- [Task list]:
1. In the Jaguars free agency article, turn the paragraph beginning "After signing a two-year" into a short bulleted list that keeps its main facts.
2. From the Jaguars free agency article, extract the passage from "So, which Jaguars" to "end Chris Manhertz." word for word.

## Start Source extract

They did, however, spend enough money to qualify among the league's highest-spenders, a result of the Jaguars taking a quantity-based approach to free agency under former head coach Urban Meyer and incumbent general manager Trent Baalke.

So, which Jaguars free agents stood out and which failed to meet expectations during the 3-14 campaign? In an effort to review Baalke's latest free agency class, we have opted to go through each player on a case-by-case basis.

After breaking down cornerback Shaquill Griffin, we now take a look at the offense with tight end Chris Manhertz.

After signing a two-year, $6.65 million deal with $4.25 million in guarantees last March, Manhertz played 36% of the Jaguars' offensive snaps and recorded six catches for 71 yards and one touchdown on nine targets. 

So, what did Manhertz show in his first season with the Jaguars and what does it mean moving forward?

## End Source extract
## Start Data

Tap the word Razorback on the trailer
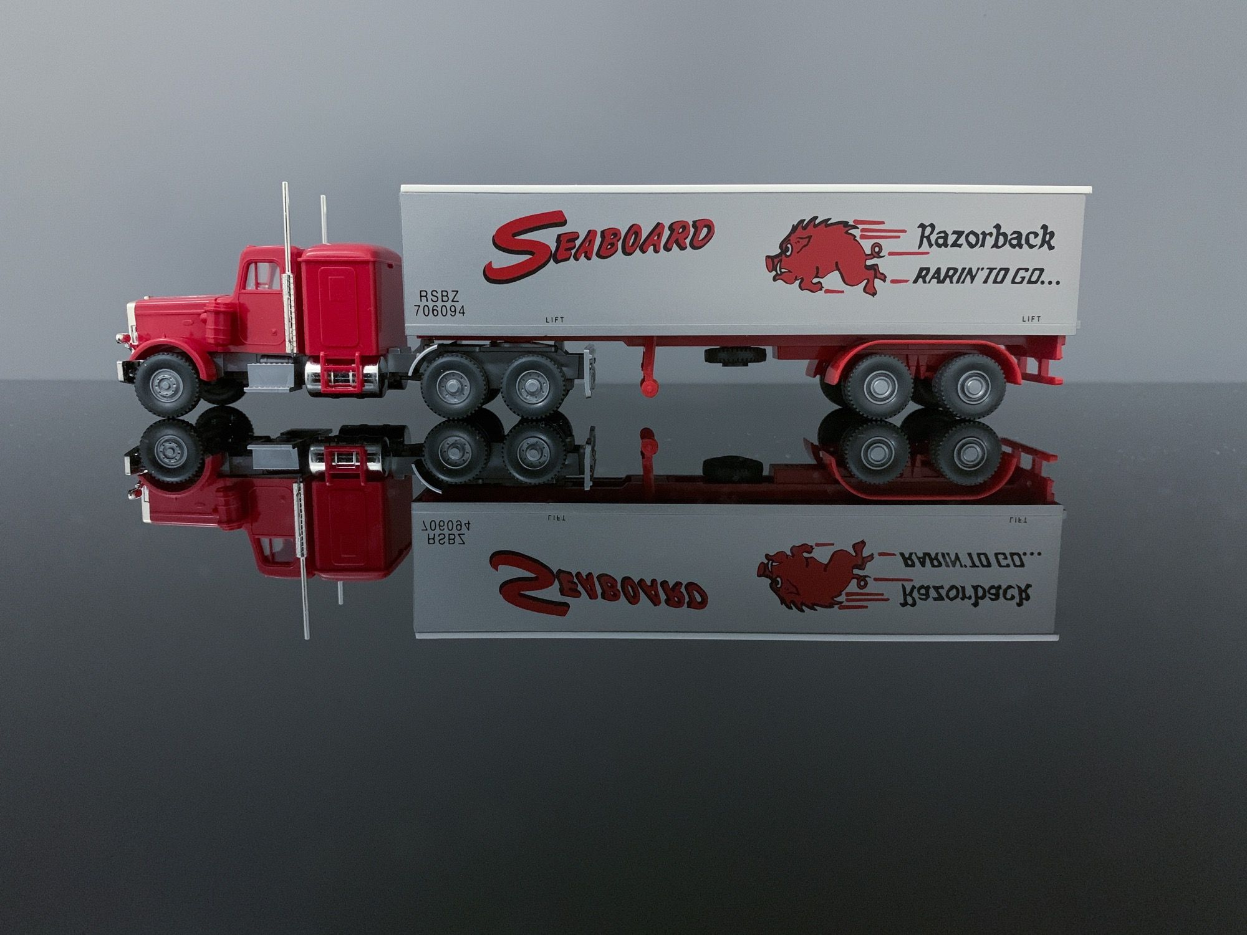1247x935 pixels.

## End Data

- [Results of the tasks]:
1.
- Contract: two years, $6.65 million, with $4.25 million guaranteed, signed last March
- Playing time: 36% of the Jaguars' offensive snaps
- Production: six catches on nine targets for 71 yards and one touchdown

2.
So, which Jaguars free agents stood out and which failed to meet expectations during the 3-14 campaign? In an effort to review Baalke's latest free agency class, we have opted to go through each player on a case-by-case basis.

After breaking down cornerback Shaquill Griffin, we now take a look at the offense with tight end Chris Manhertz.